#### What this exercise asks
(a) Answer these from the article on building an MLflow inference pipeline:
(i) What kinds of entities does the example NER model extract?
(ii) What should the service do when the input is not English?
(iii) What metadata could a postprocessing step add?
(b) Based on the article on building an MLflow inference pipeline, say whether each statement is true, and quote the words that settle it:
(i) The example NER model is ready to handle inputs in several languages.
(ii) A language-detection step also makes it possible to measure how input languages are distributed.
(iii) The article calls deploying a trained model to production a simple step.
(c) Continue the article on building an MLflow inference pipeline from its final paragraph.

How to create a deep learning inference pipeline model using MLflow in three steps

Yong Liu
6 min readAug 30, 2022

--

If you have a trained and fine-tuned deep learning model that meets your business requirements and performance metrics, it is time to deploy it into production as an inference service. How would you do that?

Depending on your run time business requirements and model hosting platforms, this seemingly straightforward step actually is quite complex and is a focus of many modern MLOps (Machine Learning Operations) tools and platforms.

There are many complexities when deploying a trained model to production and here we want to show a concrete example on how you create a new inference pipeline that wraps a trained model with preprocessing and postprocessing steps that you may not encounter during the model training step.

So what are common preprocessing and postprocessing steps that you may encounter that are not present during the training step?

Let’s use a natural language processing (NLP) model as an example. Suppose you already have a trained NLP Named Entity Recognition (NER) model and you want to deploy it as a service. This NER model takes an English sentence and extracts entities such as PERSON or PLACE. However, at run time, you may encounter inputs that are in languages other than English and you are not yet ready to tackle multi-lingual NER extraction. Adding a preprocessing step to detect the input languages seems to be a good strategy which allows you to do two things:

  1. If the input is English, then proceed to invoke the NER model
  2. If the input is not English, then bypass the NER model and output something that notifies the caller only English is supported.

A byproduct of adding this preprocessing step is that you could also measure all your input language distribution (For example, how many inputs are in English vs. non-English; what’s the top-3 non-English languages etc.). This will allow you to prioritize developing a new multi-lingual NER model if non-English languages inputs have a significantly large percentage of presence in the inputs.

A common postprocessing step could be reformatting the model output and adding additional metadata (including language type detected, model version URI etc.). This allows the caller of this model inference service to better process the output of the model with good provenance tracking, knowing which version of the model was invoked etc.

#### Excerpted data
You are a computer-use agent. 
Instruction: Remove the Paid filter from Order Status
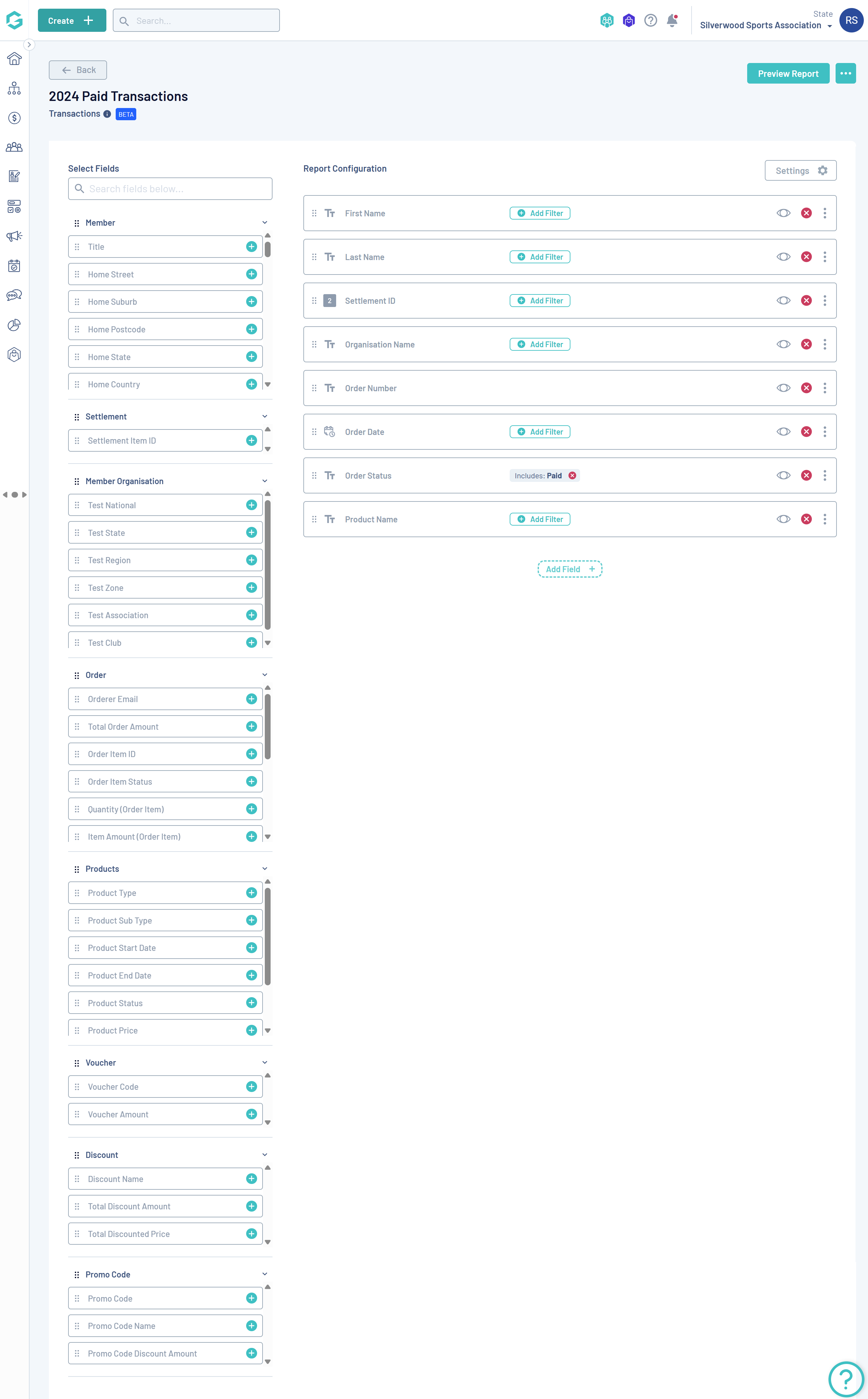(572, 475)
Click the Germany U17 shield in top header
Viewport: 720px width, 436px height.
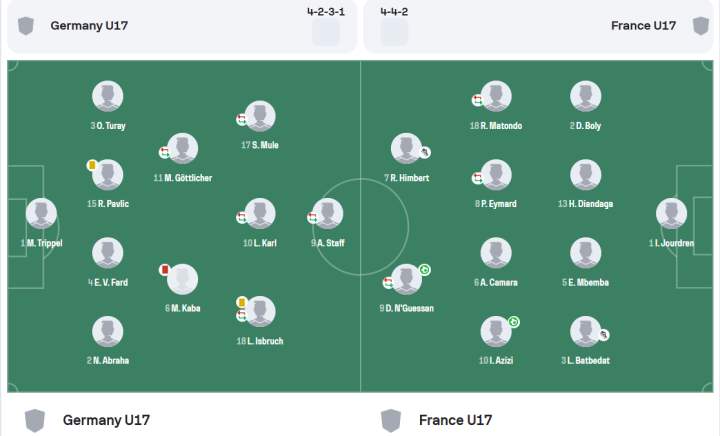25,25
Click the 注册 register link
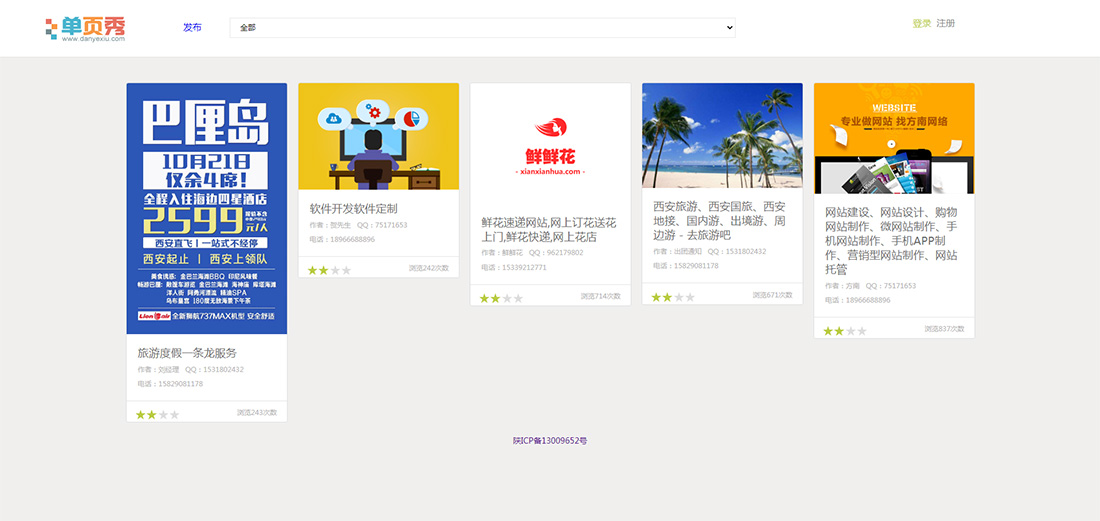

#### Exercise answers
(a)
(i) Entities such as PERSON or PLACE.
(ii) Bypass the NER model and output something that tells the caller only English is supported.
(iii) The detected language type and the model version URI.

(b)
(i) No: "you are not yet ready to tackle multi-lingual NER extraction"
(ii) Yes: "A byproduct of adding this preprocessing step is that you could also measure all your input language distribution"
(iii) No: "this seemingly straightforward step actually is quite complex"

(c)
Now that we know these preprocessing and postprocessing steps, let’s see how MLflow can help us to build this new inference pipeline containing these two additional steps illustrated below:

Figure 1: three-step inference pipeline

If you haven’t used MLflow before, it is time to check it out and see how it works such as tracking code, parameters, metrics and model versions etc. Here, I want to show you a powerful mechanism that MLflow provides that’s less talked about: creating an inference pipeline as a new MLflow model after you already have a trained model. In our current example, we want to create a new inference pipeline that has three steps shown in Figure 1 and log it as a new MLflow model that can be directly loaded for the inference purpose. This encapsulation of the inference pipeline as a model is a great way to make sure we can treat the pipeline as a model artifact, which allows us to reuse the same MLflow model API to load and deploy as if it is just a single step model.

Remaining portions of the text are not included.